Dès qu'Aurore fut partie, le marquis prit un air plus guilleret.

—Prince, dit-il, vous me devez ma revanche aux échecs... êtes-vous prêt?

—Toujours à vos ordres, cher marquis, répondit Gonzague.

Sur l'ordre de Caylus, on apporta une table et l'échiquier. Depuis quinze jours que le prince était au château, c'était bien la cent cinquantième partie qui allait commencer.

A trente ans, avec le nom et la figure de Gonzague, cette passion d'échecs devait donner à penser.

De deux choses l'une: ou il était bien ardemment amoureux d'Aurore, ou il était bien désireux de mettre la dot dans ses coffres.

Tous les jours, après le dîner comme après le souper, on apportait l'échiquier. Le bonhomme Verrous était de quatorzième force. Tous les jours, Gonzague se laissait gagner une douzaine de parties, à la suite desquelles Verrous triomphant s'endormait dans son fauteuil, sans quitter le champ de bataille, et ronflait comme un juste.

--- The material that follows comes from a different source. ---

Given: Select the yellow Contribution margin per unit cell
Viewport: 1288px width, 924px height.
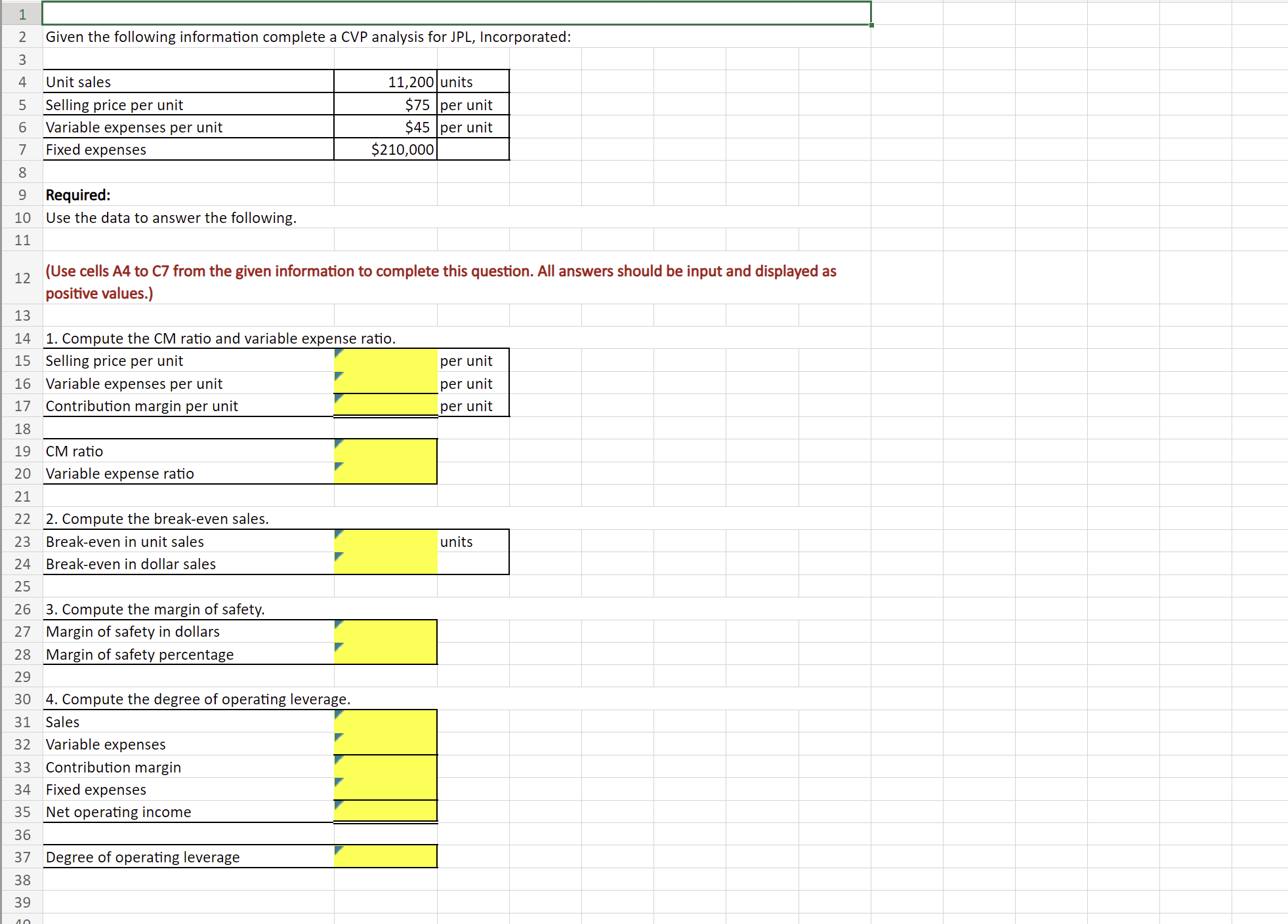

C'était ainsi que Gonzague faisait sa cour à mademoiselle Aurore de Caylus.

—Monsieur le prince, dit le marquis en rangeant ses pièces, je vais vous montrer aujourd'hui une combinaison que j'ai trouvée dans le docte traité de Cessolis... Je ne joue pas aux échecs comme tout le monde, et je tâche de puiser aux bonnes sources. Le premier venu ne saurait point vous dire que les échecs furent inventés par Attalus, roi de Pergame, pour divertir les Grecs durant le long siége de Troie. Ce sont des ignorants ou des gens de mauvaise foi qui en attribuent l'honneur à Palamède... Voyons, attention à votre jeu, s'il vous plaît.